• _Fragmento proporcionado_
+++
Gabriel UrbinaHay personas que eligen, por incapacidad o comodidad, por cálculo frío o por falta de autoestima, vestirse para siempre con el traje polivalente del victimismo crónico. Y no digo que no hayan sido víctimas en determinadas situaciones. Pero las personas que padecen este tipo de victimismo no están dispuestas a superar la situación. Al contrario, han elegido eternizar su rol de víctima para aferrarse a un comodín con el que justificar cualquier actitud, cualquier hecho criticable que hayan cometido o pudieran cometer, y eludir así toda responsabilidad.

Aunque no se cataloga como patología, en psicología se conoce bien este fenómeno que nació con el ser humano y lo ha acompañado en todas las épocas, a menudo con consecuencias terribles, ya que escapa fácilmente del ámbito individual para convertirse en un fenómeno social. Hay pueblos enteros, países, que han vivido y siguen viviendo aferrados al victimismo crónico. El tema es de enorme interés desde el punto de vista psicológico y sociológico porque esa dinámica a menudo hace coincidir, en una misma persona, pueblo o entidad, a la víctima y al verdugo. Uno comienza sintiéndose la víctima permanente de algo y acaba justificando su papel de verdugo como una defensa legítima y natural. Lo hemos visto a lo largo de la historia y seguimos viéndolo cada día, en conflictos tan complejos y dolorosos que simplificarlos en «buenos frente a malos» es un insulto a la inteligencia. Que el pueblo judío, por ejemplo, sufriera un genocidio es un acontecimiento trágico innegable. Pero ese sufrimiento nunca debería convertirse en una justificación para una ocupación militar por parte de Israel, ni para acallar voces mientras se convierte Gaza en un cementerio repleto de niños.

Si caemos en esa dinámica (y es muy fácil caer mezclando un poco de cinismo, ignorancia, pereza y cobardía) cualquiera de nosotros podría justificar prácticamente cualquier atrocidad que cometiera. Todos hemos sido machacados en algún momento, a todos nos han tratado de forma injusta alguna vez, o nos hemos sentido engañados, explotados, humillados o directamente agredidos.

Hoy se celebran las elecciones catalanas y, en estos meses de conflicto, el discurso del victimismo se ha profesionalizado tanto que uno podría extraer una a una las características de este fenómeno con solo leer algunas noticias y escuchar con atención un par de entrevistas: la manipulación del lenguaje, las lágrimas calculadas, la apelación constante al sentimentalismo más tóxico y peligroso, el dibujo deformado del enemigo, la hipocresía… Se escuchan palabras como fascismo y persecución con tanta naturalidad que las palabras ya han dejado de representar esas horribles realidades. Se habla de dictadura y tortura con tanta desvergüenza, con tanta frivolidad, que resuenan los huesos en las cunetas de las víctimas que de verdad las sufrieron. Y así, prostituyendo el lenguaje y los hechos, los que son delincuentes para un bando se convierten pronto en presos políticos y, automáticamente, en héroes para el otro.
+++
• _Datos mostrados_
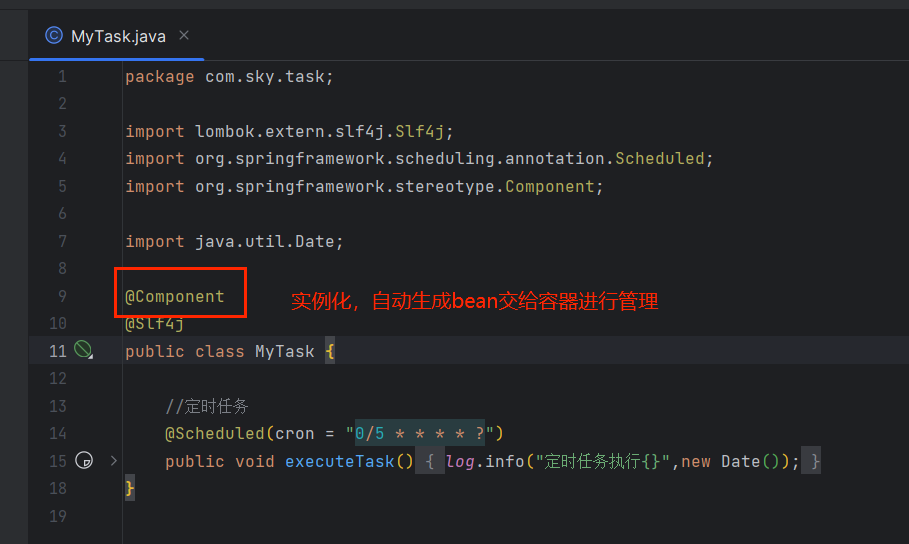The height and width of the screenshot is (544, 909).
Task: Click the MyTask class name on line 11
Action: (285, 351)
+++
• _Tareas a realizar_
**1.** Reproduce tal cual, del fragmento sobre el victimismo crónico, el pasaje que va desde "Gabriel UrbinaHay personas" hasta "así toda responsabilidad.".
**2.** Prosigue el fragmento sobre el victimismo crónico a partir de su última oración.
Ese material es independiente del fragmento sobre el victimismo crónico.

• _Resultados por tarea_
**1.**
Gabriel UrbinaHay personas que eligen, por incapacidad o comodidad, por cálculo frío o por falta de autoestima, vestirse para siempre con el traje polivalente del victimismo crónico. Y no digo que no hayan sido víctimas en determinadas situaciones. Pero las personas que padecen este tipo de victimismo no están dispuestas a superar la situación. Al contrario, han elegido eternizar su rol de víctima para aferrarse a un comodín con el que justificar cualquier actitud, cualquier hecho criticable que hayan cometido o pudieran cometer, y eludir así toda responsabilidad.

**2.**
Hay una conversación en esa formidable película de Juan Antonio Bayona, Un monstruo viene a verme, que serviría de análisis y antídoto para este tipo de dinámicas que nos rodean:

«—Los reinos tienen los príncipes que se merecen, las hijas de los granjeros mueren sin motivo y, a veces, las brujas merecen ser salvadas. Bastante a menudo, te sorprendería.
—¿Así que el príncipe bueno era un asesino y, al final, la reina malvada no era una bruja?
—No, la reina era con toda certeza una bruja y es posible que estuviera planeando grandes males, quién sabe…
—¿Y entonces por qué la salvaste?
—Porque lo que no era, era una asesina. Ella no había envenenado al rey, simplemente murió de viejo. Quizás te preguntes si pillaron al príncipe. No, fue un rey muy querido y reinó feliz hasta el final de su larga vida.
—No lo entiendo, ¿quién es el bueno aquí?
—No siempre hay un bueno, Connor O’Malley, ni siempre hay un malo. Casi todo el mundo está en un punto intermedio».

Hoy, pase lo que pase tras las elecciones, seguiremos escuchando las mismas excusas, las mismas justificaciones, y se seguirán mezclando víctimas y culpables en todos los bandos. No habrá diálogo ni se acercarán posturas hasta que los protagonistas, además de sentirse engañados, chantajeados o perseguidos, reconozcan que, aun teniendo razón en algunas de sus quejas, también han sido víctimas de su propia cobardía, de sus propias mentiras y de ese victimismo crónico que sus simpatizantes siguen reclamando. Porque, como contaba el árbol en la película de Bayona, «a veces la gente necesita mentirse a sí misma más que ninguna otra cosa».